== RECORDED DATA ==

Start of Block

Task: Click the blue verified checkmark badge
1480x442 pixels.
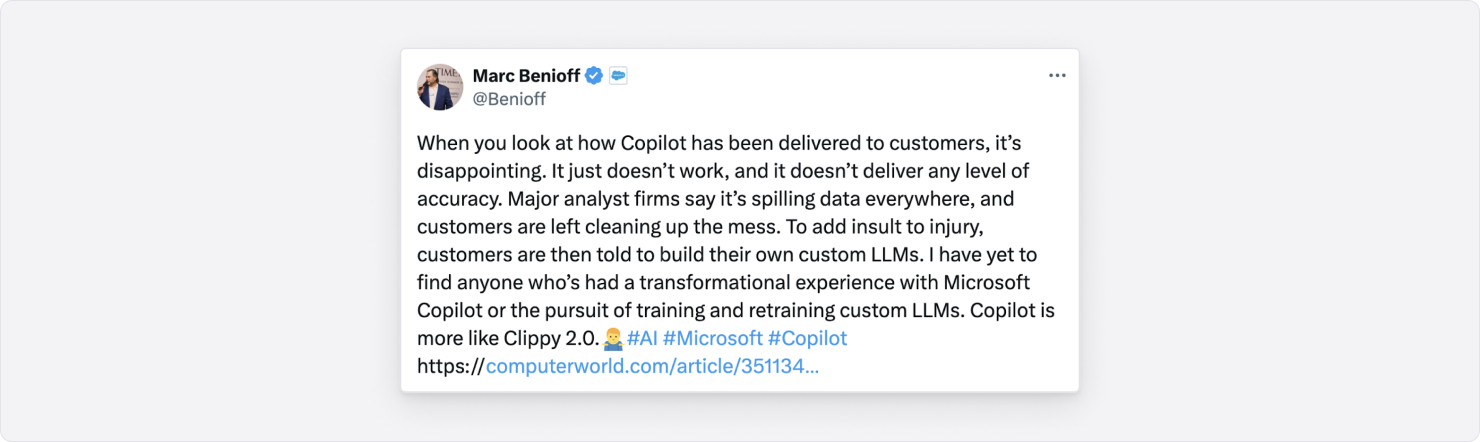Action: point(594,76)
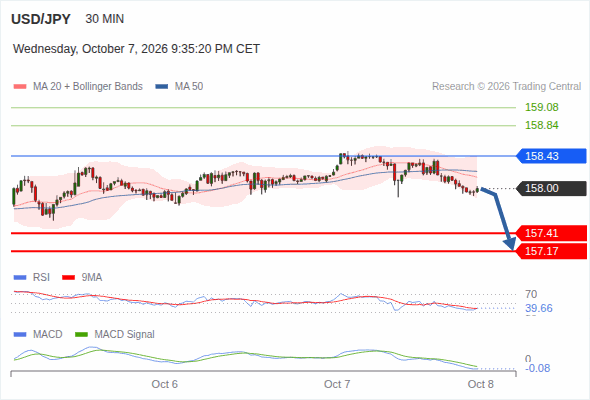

End of Block
Start of Block

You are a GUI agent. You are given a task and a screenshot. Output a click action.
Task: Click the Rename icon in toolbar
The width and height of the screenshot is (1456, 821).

End of Block

== PROBLEM STATEMENT ==
Could you restate, word for word, the lines above from the one with "You are a GUI" to the one with "The width and", both included?

== RESULT OF THIS TASK ==
You are a GUI agent. You are given a task and a screenshot. Output a click action.
Task: Click the Rename icon in toolbar
The width and height of the screenshot is (1456, 821).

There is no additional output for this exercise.